Once shunned by the Street because of persistent losses since 2001, Foamex International (FMXI) -- No. 1 in foam for beds, furniture, and cars -- is generating buzz. Its stock, down to 1.75 a year ago, has sprung up 40%, to 4.75, since late March. Chairman Marshall Cogan was ousted in February, and a new team, led by Mississippi ex-Governor Raymond Mabus Jr., has Foamex headed for a turnaround.
Tim Hasara of Kennedy Capital Management, with an 18% stake, says management is slashing debt and lifting margins. As a result, Hasara forecasts earnings of 35 cents to 40 cents a share in 2004 and 70 cents to 80 cents in 2005, vs. an 88 cents loss in 2003. He sees the stock leaping to 10 in a year. And there's more good news, says one New York fund manager who has bought shares: Two major chemical makers, he says, are in talks on supply pacts that will involve them acquiring stakes of 10% to 20% in Foamex.

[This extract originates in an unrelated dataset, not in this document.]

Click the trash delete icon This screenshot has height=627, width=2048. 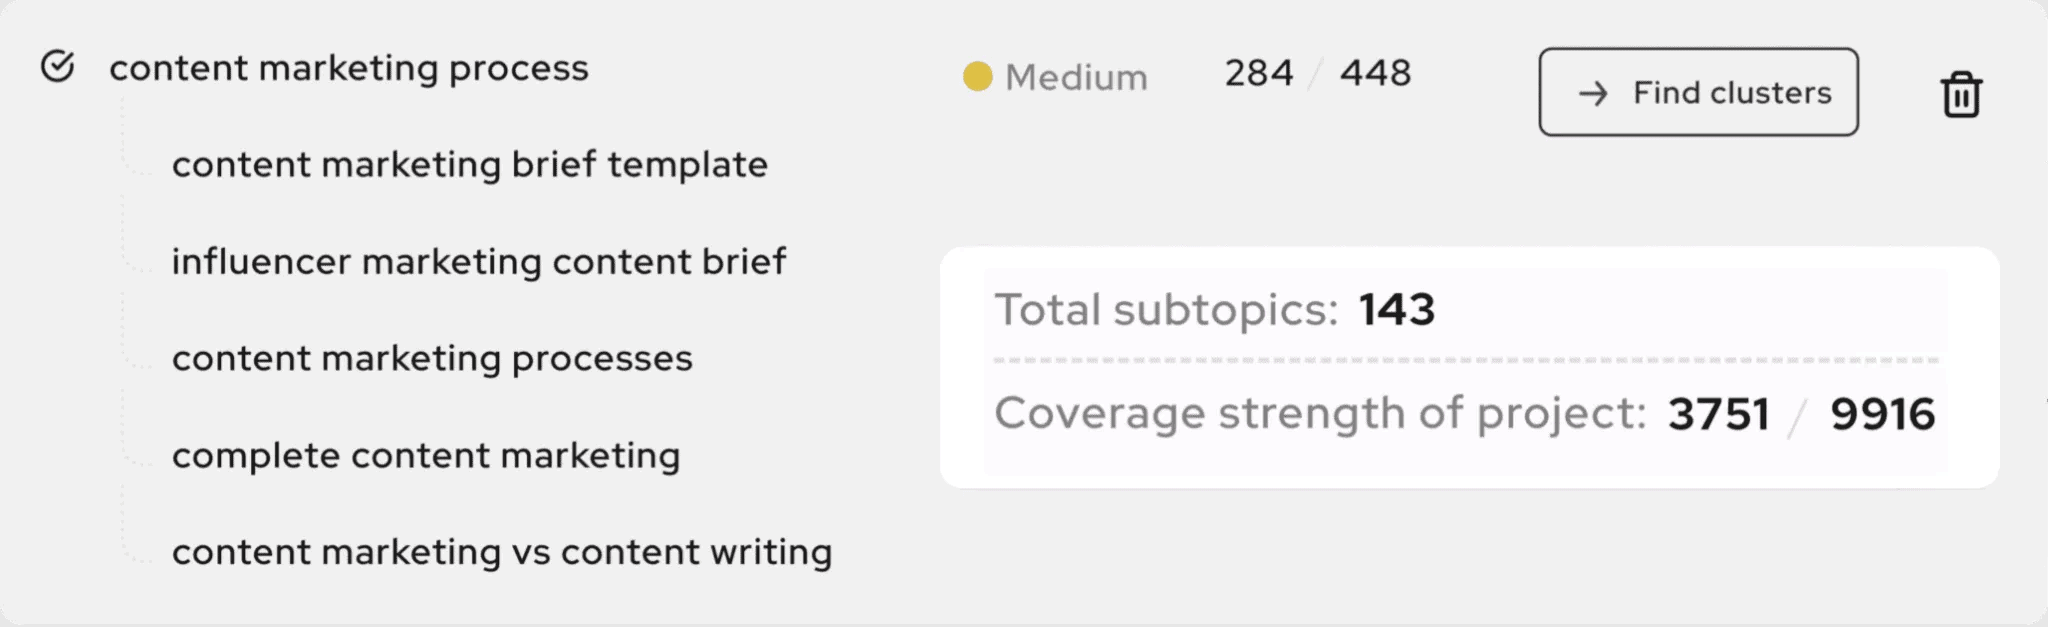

Howard Goldberg of investment firm Morgan Joseph has upped his rating on Foamex' bonds from "hold" to "outperform." Foamex, he says, is profiting from lower production costs, new products, and improved ability to pass on raw-material costs. Foamex recently hired Credit Suisse First Boston (CSR) for strategic advice. Foamex declined comment.
Note: Unless otherwise noted, neither the sources cited in Inside Wall Street nor their firms hold positions in the stocks under discussion. Similarly, they have no investment banking or other financial relationships with them.